YOUR TASK => Recast every line of the items below as a Markdown table with a Row column holding the row number and a Line column holding the line itself, leaving out blank lines.

DATA SHOWN =>
^^^^

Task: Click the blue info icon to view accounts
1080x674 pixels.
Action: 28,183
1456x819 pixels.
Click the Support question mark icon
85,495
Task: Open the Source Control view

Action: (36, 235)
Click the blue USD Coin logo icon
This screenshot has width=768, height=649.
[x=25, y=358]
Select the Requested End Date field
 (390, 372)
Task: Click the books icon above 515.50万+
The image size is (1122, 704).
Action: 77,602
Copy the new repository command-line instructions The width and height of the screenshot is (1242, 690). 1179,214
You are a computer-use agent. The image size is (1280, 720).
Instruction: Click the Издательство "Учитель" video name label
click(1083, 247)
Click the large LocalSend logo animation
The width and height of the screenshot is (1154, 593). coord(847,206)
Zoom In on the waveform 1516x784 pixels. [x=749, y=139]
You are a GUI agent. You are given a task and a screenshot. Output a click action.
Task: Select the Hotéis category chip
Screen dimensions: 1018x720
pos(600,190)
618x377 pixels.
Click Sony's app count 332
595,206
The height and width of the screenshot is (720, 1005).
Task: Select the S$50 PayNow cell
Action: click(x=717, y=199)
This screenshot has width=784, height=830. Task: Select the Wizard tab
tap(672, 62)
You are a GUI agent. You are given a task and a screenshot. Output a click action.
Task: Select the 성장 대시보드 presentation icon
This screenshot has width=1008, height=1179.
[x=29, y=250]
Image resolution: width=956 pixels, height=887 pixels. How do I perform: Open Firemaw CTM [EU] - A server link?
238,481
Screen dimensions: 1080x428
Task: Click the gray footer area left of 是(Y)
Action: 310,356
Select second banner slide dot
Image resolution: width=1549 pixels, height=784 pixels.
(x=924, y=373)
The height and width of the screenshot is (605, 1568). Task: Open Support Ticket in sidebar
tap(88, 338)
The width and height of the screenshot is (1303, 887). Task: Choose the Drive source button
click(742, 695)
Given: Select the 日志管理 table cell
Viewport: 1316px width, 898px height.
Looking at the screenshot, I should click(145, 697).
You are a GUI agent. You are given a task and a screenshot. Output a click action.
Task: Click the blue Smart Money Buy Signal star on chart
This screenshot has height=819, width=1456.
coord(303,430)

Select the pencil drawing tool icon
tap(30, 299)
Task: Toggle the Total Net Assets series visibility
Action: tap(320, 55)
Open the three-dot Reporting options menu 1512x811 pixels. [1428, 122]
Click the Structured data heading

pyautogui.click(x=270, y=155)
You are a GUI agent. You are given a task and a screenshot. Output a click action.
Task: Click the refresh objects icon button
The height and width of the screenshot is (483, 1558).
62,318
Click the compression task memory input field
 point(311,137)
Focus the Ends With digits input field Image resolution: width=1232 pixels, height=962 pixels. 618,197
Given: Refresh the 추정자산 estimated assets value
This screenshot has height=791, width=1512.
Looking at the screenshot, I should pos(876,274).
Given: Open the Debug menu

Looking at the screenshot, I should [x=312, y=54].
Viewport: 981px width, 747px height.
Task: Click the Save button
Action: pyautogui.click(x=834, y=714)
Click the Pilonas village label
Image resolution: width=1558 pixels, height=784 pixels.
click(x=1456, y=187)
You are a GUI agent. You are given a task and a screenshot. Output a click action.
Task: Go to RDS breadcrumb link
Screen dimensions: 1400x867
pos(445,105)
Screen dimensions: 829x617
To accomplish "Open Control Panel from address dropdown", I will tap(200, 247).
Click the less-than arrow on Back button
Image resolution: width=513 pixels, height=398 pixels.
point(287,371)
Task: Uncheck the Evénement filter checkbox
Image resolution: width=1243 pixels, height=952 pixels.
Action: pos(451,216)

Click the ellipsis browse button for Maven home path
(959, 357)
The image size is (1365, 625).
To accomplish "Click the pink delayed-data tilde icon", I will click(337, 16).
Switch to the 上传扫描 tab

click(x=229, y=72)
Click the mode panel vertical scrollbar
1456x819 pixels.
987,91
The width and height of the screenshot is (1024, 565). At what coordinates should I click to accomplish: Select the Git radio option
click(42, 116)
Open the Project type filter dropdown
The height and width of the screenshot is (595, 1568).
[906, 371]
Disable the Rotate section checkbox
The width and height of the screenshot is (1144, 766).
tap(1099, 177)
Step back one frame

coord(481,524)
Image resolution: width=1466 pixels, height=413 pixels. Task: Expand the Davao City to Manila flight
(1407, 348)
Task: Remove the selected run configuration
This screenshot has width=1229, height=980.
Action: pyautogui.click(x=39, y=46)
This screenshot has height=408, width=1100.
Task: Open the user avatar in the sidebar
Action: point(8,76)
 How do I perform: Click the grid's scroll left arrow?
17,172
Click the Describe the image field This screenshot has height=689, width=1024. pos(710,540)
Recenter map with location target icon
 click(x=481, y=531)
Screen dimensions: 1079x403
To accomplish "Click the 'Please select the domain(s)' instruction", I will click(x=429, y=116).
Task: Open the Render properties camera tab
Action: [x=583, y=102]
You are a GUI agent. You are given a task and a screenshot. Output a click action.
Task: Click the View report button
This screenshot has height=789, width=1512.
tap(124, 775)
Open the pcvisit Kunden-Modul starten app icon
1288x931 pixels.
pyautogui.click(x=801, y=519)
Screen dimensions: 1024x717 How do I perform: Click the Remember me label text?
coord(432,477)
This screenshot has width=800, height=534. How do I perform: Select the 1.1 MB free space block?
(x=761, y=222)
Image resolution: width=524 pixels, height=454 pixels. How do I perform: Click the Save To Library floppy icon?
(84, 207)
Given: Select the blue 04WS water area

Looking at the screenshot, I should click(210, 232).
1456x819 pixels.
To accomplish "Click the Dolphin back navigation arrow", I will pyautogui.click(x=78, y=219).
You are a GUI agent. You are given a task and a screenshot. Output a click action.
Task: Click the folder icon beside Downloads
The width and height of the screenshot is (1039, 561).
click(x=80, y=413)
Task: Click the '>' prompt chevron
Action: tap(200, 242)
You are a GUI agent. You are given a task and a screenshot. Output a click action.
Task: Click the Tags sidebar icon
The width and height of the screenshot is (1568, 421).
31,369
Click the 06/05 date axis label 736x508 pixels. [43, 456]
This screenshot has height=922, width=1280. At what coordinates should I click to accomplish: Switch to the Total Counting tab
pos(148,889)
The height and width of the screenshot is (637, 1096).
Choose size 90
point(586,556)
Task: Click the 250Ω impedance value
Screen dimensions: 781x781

^^^^

SOLUTION =>
| Row | Line |
|---|---|
| 1 | Task: Click the blue info icon to view accounts |
| 2 | 1080x674 pixels. |
| 3 | Action: 28,183 |
| 4 | 1456x819 pixels. |
| 5 | Click the Support question mark icon |
| 6 | 85,495 |
| 7 | Task: Open the Source Control view |
| 8 | Action: (36, 235) |
| 9 | Click the blue USD Coin logo icon |
| 10 | This screenshot has width=768, height=649. |
| 11 | [x=25, y=358] |
| 12 | Select the Requested End Date field |
| 13 |  (390, 372) |
| 14 | Task: Click the books icon above 515.50万+ |
| 15 | The image size is (1122, 704). |
| 16 | Action: 77,602 |
| 17 | Copy the new repository command-line instructions The width and height of the screenshot is (1242, 690). 1179,214 |
| 18 | You are a computer-use agent. The image size is (1280, 720). |
| 19 | Instruction: Click the Издательство "Учитель" video name label |
| 20 | click(1083, 247) |
| 21 | Click the large LocalSend logo animation |
| 22 | The width and height of the screenshot is (1154, 593). coord(847,206) |
| 23 | Zoom In on the waveform 1516x784 pixels. [x=749, y=139] |
| 24 | You are a GUI agent. You are given a task and a screenshot. Output a click action. |
| 25 | Task: Select the Hotéis category chip |
| 26 | Screen dimensions: 1018x720 |
| 27 | pos(600,190) |
| 28 | 618x377 pixels. |
| 29 | Click Sony's app count 332 |
| 30 | 595,206 |
| 31 | The height and width of the screenshot is (720, 1005). |
| 32 | Task: Select the S$50 PayNow cell |
| 33 | Action: click(x=717, y=199) |
| 34 | This screenshot has width=784, height=830. Task: Select the Wizard tab |
| 35 | tap(672, 62) |
| 36 | You are a GUI agent. You are given a task and a screenshot. Output a click action. |
| 37 | Task: Select the 성장 대시보드 presentation icon |
| 38 | This screenshot has width=1008, height=1179. |
| 39 | [x=29, y=250] |
| 40 | Image resolution: width=956 pixels, height=887 pixels. How do I perform: Open Firemaw CTM [EU] - A server link? |
| 41 | 238,481 |
| 42 | Screen dimensions: 1080x428 |
| 43 | Task: Click the gray footer area left of 是(Y) |
| 44 | Action: 310,356 |
| 45 | Select second banner slide dot |
| 46 | Image resolution: width=1549 pixels, height=784 pixels. |
| 47 | (x=924, y=373) |
| 48 | The height and width of the screenshot is (605, 1568). Task: Open Support Ticket in sidebar |
| 49 | tap(88, 338) |
| 50 | The width and height of the screenshot is (1303, 887). Task: Choose the Drive source button |
| 51 | click(742, 695) |
| 52 | Given: Select the 日志管理 table cell |
| 53 | Viewport: 1316px width, 898px height. |
| 54 | Looking at the screenshot, I should click(145, 697). |
| 55 | You are a GUI agent. You are given a task and a screenshot. Output a click action. |
| 56 | Task: Click the blue Smart Money Buy Signal star on chart |
| 57 | This screenshot has height=819, width=1456. |
| 58 | coord(303,430) |
| 59 | Select the pencil drawing tool icon |
| 60 | tap(30, 299) |
| 61 | Task: Toggle the Total Net Assets series visibility |
| 62 | Action: tap(320, 55) |
| 63 | Open the three-dot Reporting options menu 1512x811 pixels. [1428, 122] |
| 64 | Click the Structured data heading |
| 65 | pyautogui.click(x=270, y=155) |
| 66 | You are a GUI agent. You are given a task and a screenshot. Output a click action. |
| 67 | Task: Click the refresh objects icon button |
| 68 | The height and width of the screenshot is (483, 1558). |
| 69 | 62,318 |
| 70 | Click the compression task memory input field |
| 71 |  point(311,137) |
| 72 | Focus the Ends With digits input field Image resolution: width=1232 pixels, height=962 pixels. 618,197 |
| 73 | Given: Refresh the 추정자산 estimated assets value |
| 74 | This screenshot has height=791, width=1512. |
| 75 | Looking at the screenshot, I should pos(876,274). |
| 76 | Given: Open the Debug menu |
| 77 | Looking at the screenshot, I should [x=312, y=54]. |
| 78 | Viewport: 981px width, 747px height. |
| 79 | Task: Click the Save button |
| 80 | Action: pyautogui.click(x=834, y=714) |
| 81 | Click the Pilonas village label |
| 82 | Image resolution: width=1558 pixels, height=784 pixels. |
| 83 | click(x=1456, y=187) |
| 84 | You are a GUI agent. You are given a task and a screenshot. Output a click action. |
| 85 | Task: Go to RDS breadcrumb link |
| 86 | Screen dimensions: 1400x867 |
| 87 | pos(445,105) |
| 88 | Screen dimensions: 829x617 |
| 89 | To accomplish "Open Control Panel from address dropdown", I will tap(200, 247). |
| 90 | Click the less-than arrow on Back button |
| 91 | Image resolution: width=513 pixels, height=398 pixels. |
| 92 | point(287,371) |
| 93 | Task: Uncheck the Evénement filter checkbox |
| 94 | Image resolution: width=1243 pixels, height=952 pixels. |
| 95 | Action: pos(451,216) |
| 96 | Click the ellipsis browse button for Maven home path |
| 97 | (959, 357) |
| 98 | The image size is (1365, 625). |
| 99 | To accomplish "Click the pink delayed-data tilde icon", I will click(337, 16). |
| 100 | Switch to the 上传扫描 tab |
| 101 | click(x=229, y=72) |
| 102 | Click the mode panel vertical scrollbar |
| 103 | 1456x819 pixels. |
| 104 | 987,91 |
| 105 | The width and height of the screenshot is (1024, 565). At what coordinates should I click to accomplish: Select the Git radio option |
| 106 | click(42, 116) |
| 107 | Open the Project type filter dropdown |
| 108 | The height and width of the screenshot is (595, 1568). |
| 109 | [906, 371] |
| 110 | Disable the Rotate section checkbox |
| 111 | The width and height of the screenshot is (1144, 766). |
| 112 | tap(1099, 177) |
| 113 | Step back one frame |
| 114 | coord(481,524) |
| 115 | Image resolution: width=1466 pixels, height=413 pixels. Task: Expand the Davao City to Manila flight |
| 116 | (1407, 348) |
| 117 | Task: Remove the selected run configuration |
| 118 | This screenshot has width=1229, height=980. |
| 119 | Action: pyautogui.click(x=39, y=46) |
| 120 | This screenshot has height=408, width=1100. |
| 121 | Task: Open the user avatar in the sidebar |
| 122 | Action: point(8,76) |
| 123 |  How do I perform: Click the grid's scroll left arrow? |
| 124 | 17,172 |
| 125 | Click the Describe the image field This screenshot has height=689, width=1024. pos(710,540) |
| 126 | Recenter map with location target icon |
| 127 |  click(x=481, y=531) |
| 128 | Screen dimensions: 1079x403 |
| 129 | To accomplish "Click the 'Please select the domain(s)' instruction", I will click(x=429, y=116). |
| 130 | Task: Open the Render properties camera tab |
| 131 | Action: [x=583, y=102] |
| 132 | You are a GUI agent. You are given a task and a screenshot. Output a click action. |
| 133 | Task: Click the View report button |
| 134 | This screenshot has height=789, width=1512. |
| 135 | tap(124, 775) |
| 136 | Open the pcvisit Kunden-Modul starten app icon |
| 137 | 1288x931 pixels. |
| 138 | pyautogui.click(x=801, y=519) |
| 139 | Screen dimensions: 1024x717 How do I perform: Click the Remember me label text? |
| 140 | coord(432,477) |
| 141 | This screenshot has width=800, height=534. How do I perform: Select the 1.1 MB free space block? |
| 142 | (x=761, y=222) |
| 143 | Image resolution: width=524 pixels, height=454 pixels. How do I perform: Click the Save To Library floppy icon? |
| 144 | (84, 207) |
| 145 | Given: Select the blue 04WS water area |
| 146 | Looking at the screenshot, I should click(210, 232). |
| 147 | 1456x819 pixels. |
| 148 | To accomplish "Click the Dolphin back navigation arrow", I will pyautogui.click(x=78, y=219). |
| 149 | You are a GUI agent. You are given a task and a screenshot. Output a click action. |
| 150 | Task: Click the folder icon beside Downloads |
| 151 | The width and height of the screenshot is (1039, 561). |
| 152 | click(x=80, y=413) |
| 153 | Task: Click the '>' prompt chevron |
| 154 | Action: tap(200, 242) |
| 155 | You are a GUI agent. You are given a task and a screenshot. Output a click action. |
| 156 | Task: Click the Tags sidebar icon |
| 157 | The width and height of the screenshot is (1568, 421). |
| 158 | 31,369 |
| 159 | Click the 06/05 date axis label 736x508 pixels. [43, 456] |
| 160 | This screenshot has height=922, width=1280. At what coordinates should I click to accomplish: Switch to the Total Counting tab |
| 161 | pos(148,889) |
| 162 | The height and width of the screenshot is (637, 1096). |
| 163 | Choose size 90 |
| 164 | point(586,556) |
| 165 | Task: Click the 250Ω impedance value |
| 166 | Screen dimensions: 781x781 |